[Opening Input data section]
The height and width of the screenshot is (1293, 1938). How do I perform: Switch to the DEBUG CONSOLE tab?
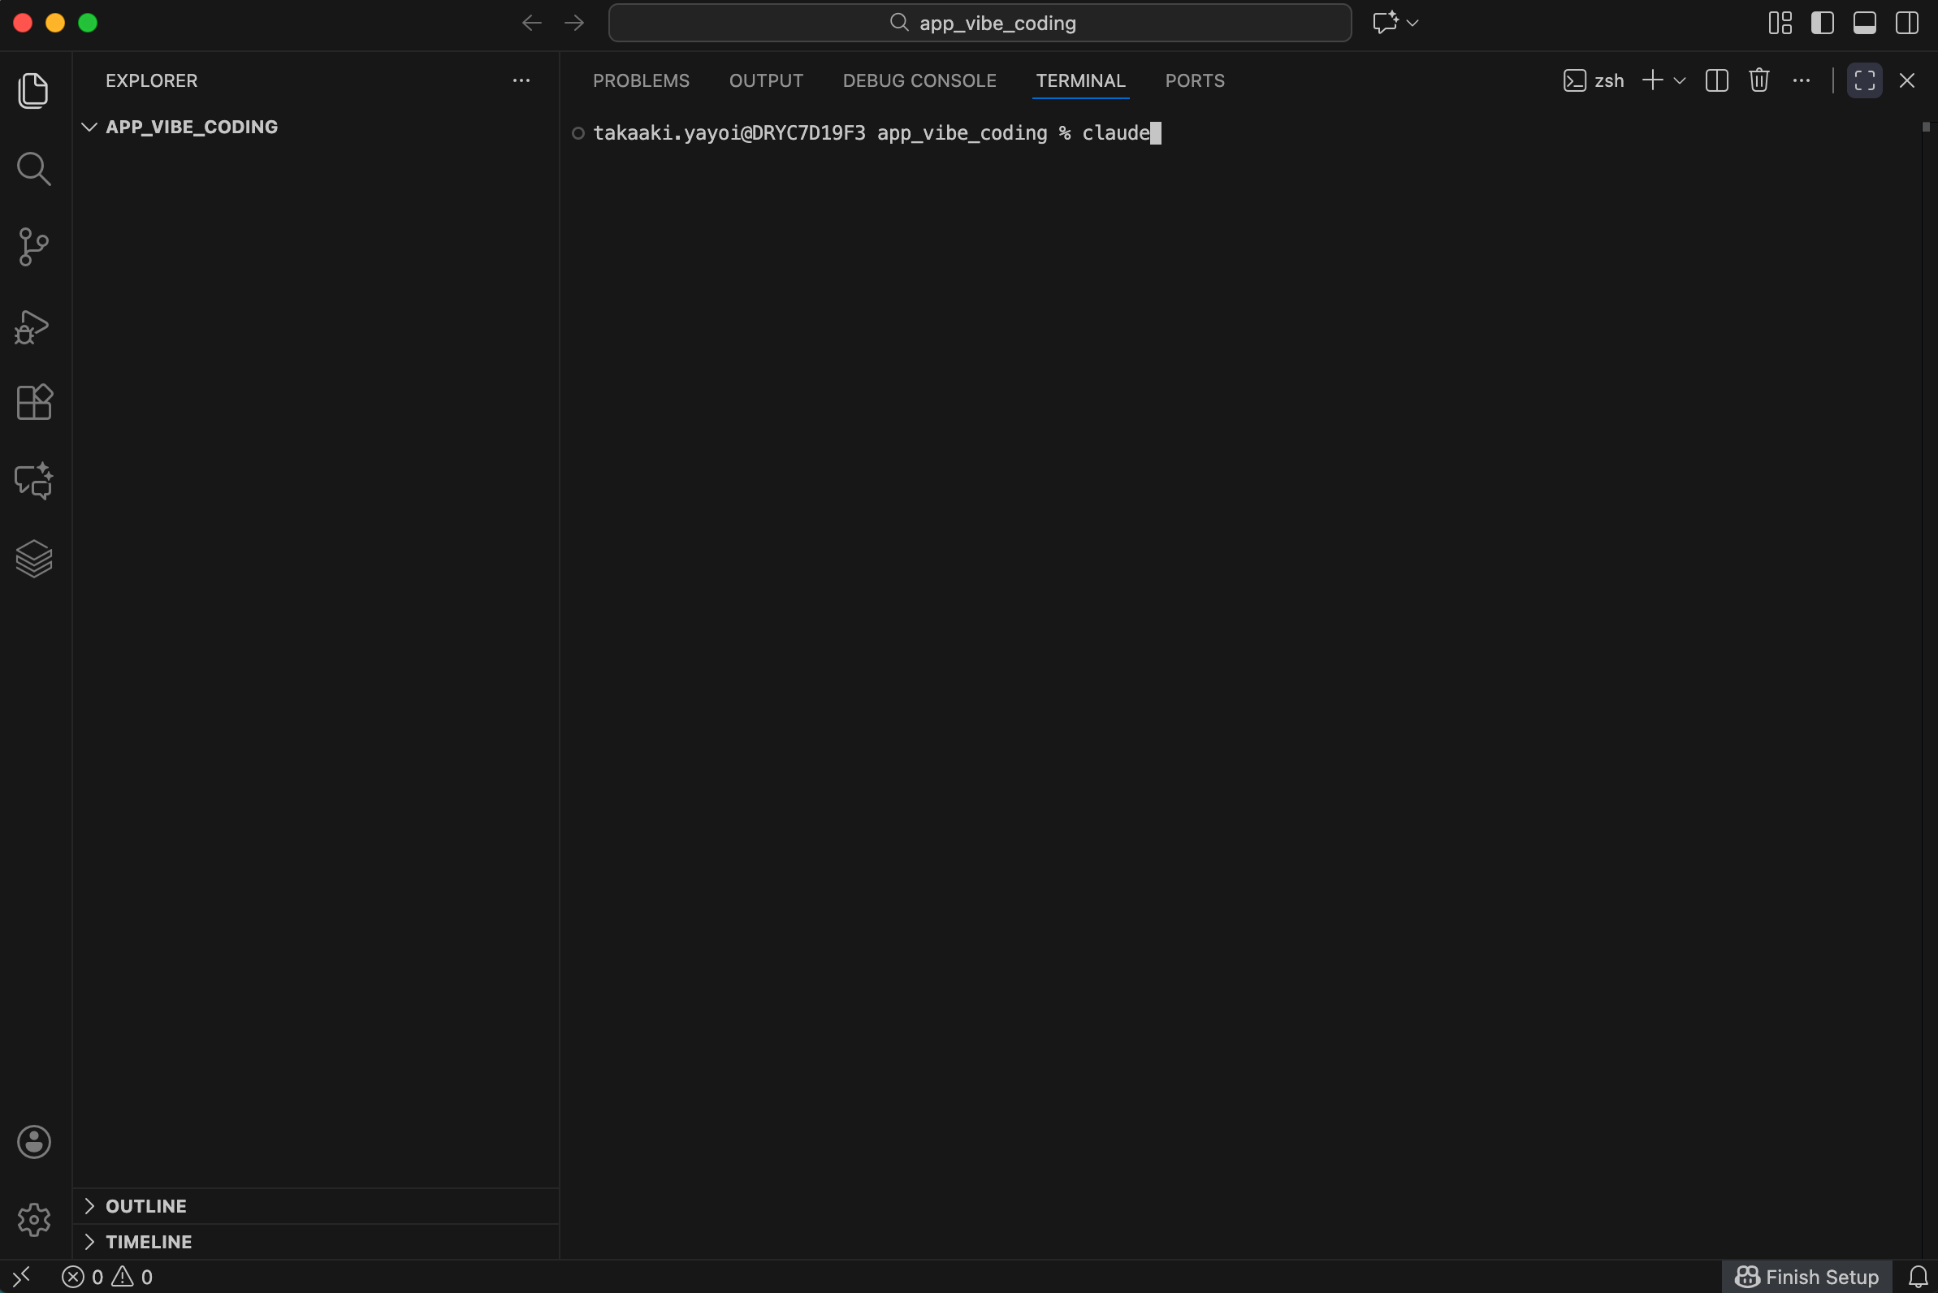919,80
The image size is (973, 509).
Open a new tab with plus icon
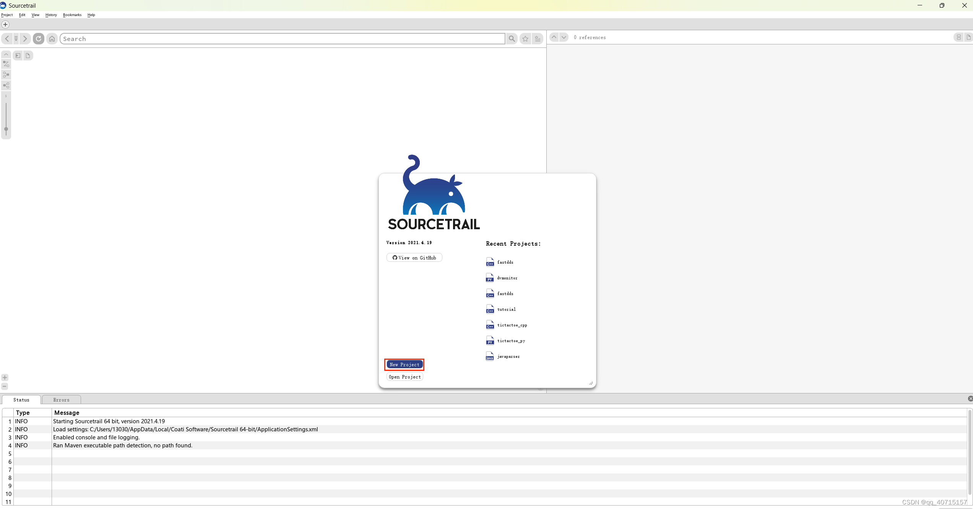click(x=5, y=24)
[Closing Input data section]
__Assignment__.
The copy should hold exactly the lines from the line containing "The image size is (973, 509)." through the last line of the records, both included, and no pictures or other lines.

__Response area__.
The image size is (973, 509).
Open a new tab with plus icon
click(x=5, y=24)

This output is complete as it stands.